My fascination started years ago on a high school exchange to Boston. I was strolling through Boston Common and the Granary Burying Ground where Benjamin Franklin, Paul Revere and John Adams are buried along with “Mother Goose”. Mother Goose? What a surprise and not without controversy, and that’s what hooks me. Always more questions than answers with a good cemetery story.
There’s a family history of cemetery love. Ancestors of mine made monuments and gravestones in Quebec. One became a sculptor and made World War I memorials too. Two generations later, my mother began traipsing through cemeteries in Canada, the US, England, Scotland and Ireland and poring over town and church records long before the web made genealogy searches easier. I took a trip with her to Scotland in the 1990s. Copies of wills, ancient newspaper obits, and old letters mapped our route. We got our first hit in St. Cuthbert’s Burying Ground in downtown Edinburgh. A grave of a grandfather from way back. His epitaph read “Death is a debt to nature due that I have paid and so must you”. I never forgot the little verse and always thought it was his until I googled it today. Up popped several sites including a fascinating New York Times story on Sleepy Hollow Cemetery from 1894.

◆ **EXTRACTED ENTRIES**:
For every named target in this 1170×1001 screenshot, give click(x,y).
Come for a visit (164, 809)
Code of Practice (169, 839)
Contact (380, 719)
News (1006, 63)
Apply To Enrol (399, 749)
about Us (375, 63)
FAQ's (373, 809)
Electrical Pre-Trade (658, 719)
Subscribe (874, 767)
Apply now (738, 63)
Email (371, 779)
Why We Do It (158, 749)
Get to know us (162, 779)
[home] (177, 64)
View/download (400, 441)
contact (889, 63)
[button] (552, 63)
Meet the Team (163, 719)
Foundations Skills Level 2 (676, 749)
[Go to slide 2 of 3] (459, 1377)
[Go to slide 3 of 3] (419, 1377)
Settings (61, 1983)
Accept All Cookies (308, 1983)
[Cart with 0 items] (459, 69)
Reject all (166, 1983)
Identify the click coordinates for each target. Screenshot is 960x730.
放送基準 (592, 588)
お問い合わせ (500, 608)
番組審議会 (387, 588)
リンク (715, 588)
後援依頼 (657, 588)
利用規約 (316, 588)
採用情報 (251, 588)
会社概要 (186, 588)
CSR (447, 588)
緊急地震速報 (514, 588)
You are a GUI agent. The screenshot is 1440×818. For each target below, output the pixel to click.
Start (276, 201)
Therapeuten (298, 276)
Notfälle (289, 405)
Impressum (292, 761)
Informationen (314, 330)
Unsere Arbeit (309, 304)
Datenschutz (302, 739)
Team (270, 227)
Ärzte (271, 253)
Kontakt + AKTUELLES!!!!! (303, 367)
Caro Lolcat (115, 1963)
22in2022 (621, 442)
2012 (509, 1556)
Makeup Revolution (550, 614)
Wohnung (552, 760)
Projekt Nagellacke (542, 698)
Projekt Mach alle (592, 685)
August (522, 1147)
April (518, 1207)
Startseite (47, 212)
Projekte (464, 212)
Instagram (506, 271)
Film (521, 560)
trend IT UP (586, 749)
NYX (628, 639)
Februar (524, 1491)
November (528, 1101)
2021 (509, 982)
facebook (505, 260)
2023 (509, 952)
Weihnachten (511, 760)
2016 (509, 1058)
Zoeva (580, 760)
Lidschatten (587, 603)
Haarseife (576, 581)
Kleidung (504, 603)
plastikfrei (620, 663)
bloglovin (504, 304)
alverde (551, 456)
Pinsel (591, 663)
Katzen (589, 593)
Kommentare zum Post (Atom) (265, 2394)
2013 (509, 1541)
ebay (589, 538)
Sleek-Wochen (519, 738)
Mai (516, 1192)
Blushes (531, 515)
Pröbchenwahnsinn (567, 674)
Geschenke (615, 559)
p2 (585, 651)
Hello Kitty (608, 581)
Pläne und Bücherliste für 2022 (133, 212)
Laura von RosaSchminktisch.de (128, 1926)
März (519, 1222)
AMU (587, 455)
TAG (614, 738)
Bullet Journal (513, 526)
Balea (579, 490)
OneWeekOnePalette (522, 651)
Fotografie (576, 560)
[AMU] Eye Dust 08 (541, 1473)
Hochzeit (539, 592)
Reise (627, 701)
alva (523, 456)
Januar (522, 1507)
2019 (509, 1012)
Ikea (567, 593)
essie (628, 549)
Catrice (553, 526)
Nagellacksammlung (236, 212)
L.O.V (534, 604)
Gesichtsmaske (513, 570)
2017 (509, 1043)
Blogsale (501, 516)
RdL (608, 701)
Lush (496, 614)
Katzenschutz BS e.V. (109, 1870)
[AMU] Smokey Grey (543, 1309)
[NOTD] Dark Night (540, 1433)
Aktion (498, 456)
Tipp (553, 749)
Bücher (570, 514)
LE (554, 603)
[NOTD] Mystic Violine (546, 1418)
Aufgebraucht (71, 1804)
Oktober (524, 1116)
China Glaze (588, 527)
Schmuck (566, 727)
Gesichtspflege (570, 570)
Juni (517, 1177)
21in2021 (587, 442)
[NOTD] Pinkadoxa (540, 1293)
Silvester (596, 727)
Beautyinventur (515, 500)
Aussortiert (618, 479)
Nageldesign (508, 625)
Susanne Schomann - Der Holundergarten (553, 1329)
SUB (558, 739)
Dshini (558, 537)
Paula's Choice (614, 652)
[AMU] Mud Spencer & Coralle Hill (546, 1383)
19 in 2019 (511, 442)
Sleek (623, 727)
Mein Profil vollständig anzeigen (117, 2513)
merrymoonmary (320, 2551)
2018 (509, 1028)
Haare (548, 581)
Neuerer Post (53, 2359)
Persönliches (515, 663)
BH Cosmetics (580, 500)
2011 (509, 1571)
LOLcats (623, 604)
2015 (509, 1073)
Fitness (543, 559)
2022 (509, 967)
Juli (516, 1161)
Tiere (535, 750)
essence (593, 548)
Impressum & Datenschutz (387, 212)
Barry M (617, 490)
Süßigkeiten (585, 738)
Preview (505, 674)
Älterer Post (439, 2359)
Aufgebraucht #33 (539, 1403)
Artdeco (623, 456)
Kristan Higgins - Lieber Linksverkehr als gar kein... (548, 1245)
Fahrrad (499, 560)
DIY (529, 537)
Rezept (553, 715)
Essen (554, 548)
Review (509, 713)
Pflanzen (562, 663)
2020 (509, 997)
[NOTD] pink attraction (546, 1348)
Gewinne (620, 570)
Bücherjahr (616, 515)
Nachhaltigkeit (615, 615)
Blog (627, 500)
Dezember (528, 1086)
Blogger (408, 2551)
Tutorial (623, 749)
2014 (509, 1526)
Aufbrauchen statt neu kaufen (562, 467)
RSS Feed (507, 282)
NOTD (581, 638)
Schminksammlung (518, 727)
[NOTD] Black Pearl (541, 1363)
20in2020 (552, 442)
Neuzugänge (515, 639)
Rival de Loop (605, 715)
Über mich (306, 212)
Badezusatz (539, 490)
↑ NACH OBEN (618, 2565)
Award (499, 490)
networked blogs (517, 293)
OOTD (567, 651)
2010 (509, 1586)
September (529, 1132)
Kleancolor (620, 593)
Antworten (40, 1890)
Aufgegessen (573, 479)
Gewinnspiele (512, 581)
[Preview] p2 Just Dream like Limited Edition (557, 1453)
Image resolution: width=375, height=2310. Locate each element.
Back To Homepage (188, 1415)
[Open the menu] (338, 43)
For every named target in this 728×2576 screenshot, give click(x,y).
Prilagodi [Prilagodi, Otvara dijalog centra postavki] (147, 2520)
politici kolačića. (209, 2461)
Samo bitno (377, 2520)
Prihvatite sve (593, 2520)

◆ **GIVEN TASK 1**: Rewrite the paragraph of the cemetery essay beginning "There's a family history of cemetery love" as a short bulleted list that keeps its main facts.
◆ **GIVEN TASK 2**: Carry on the cemetery essay from the point where it stops.

◆ **FINAL RESULT 1**:
- The writer's family has a history of loving cemeteries.
- Ancestors in Quebec made monuments and gravestones. One became a sculptor and also made World War I memorials.
- Two generations later, the writer's mother visited cemeteries in Canada, the US, England, Scotland and Ireland. She searched town and church records long before the web made genealogy easier.
- In the 1990s the writer traveled with her to Scotland, following copies of wills, old newspaper obituaries and letters.
- Their first find was at St. Cuthbert's Burying Ground in Edinburgh: the grave of a distant grandfather. Its epitaph read "Death is a debt to nature due that I have paid and so must you."
- The writer long believed the verse was his. A search today turned up several sites, including an 1894 New York Times story on Sleepy Hollow Cemetery.

◆ **FINAL RESULT 2**:
Fairview Cemetery in Halifax, Nova Scotia is in every Halifax guidebook. The cemetery is one of three in the city that hold the graves of Titanic victims. Its Titanic gravesite has 121 graves lined in a curve on a knoll, like the bow of a boat. When we visited, stuffed animals and cards were scattered around the base of the Unknown Child and J. Dawson’s grave was covered with handwritten love letters. I wonder if Leonardo Di Caprio knows of the effect he’s had here or what the real J. Dawson buried here would think. He was Joseph Dawson from Dublin Ireland, a 23 year old coal trimmer. The Old Burying Ground in downtown Halifax dates to 1749. This is where British Major General Robert Ross was laid to rest. He and his troops burned Washington DC in the War of 1812. And you wondered how the White House became the White House?
Lloydtown Pioneer Cemetery was our introduction to Lloydtown, Ontario and its prominent place in history. In the 1830s, rebels led by town founder, Jesse Lloyd and outspoken journalist/politician William Lyon MacKenzie met here and planned the 1837 Upper Canada Rebellion. Every Canadian school kid has heard of the rebellion but it’s hard to believe that today’s Lloydtown was once the #2 town behind Toronto in Upper Canada. The Rebellion failed but not before the rebels had planted the seed for democratic and responsible government in Canada. LLoyd fled to the US where he died in 1838 leaving a young wife and fourteen children behind. They’re buried in the little 1834 cemetery along with other early Lloydtown settlers.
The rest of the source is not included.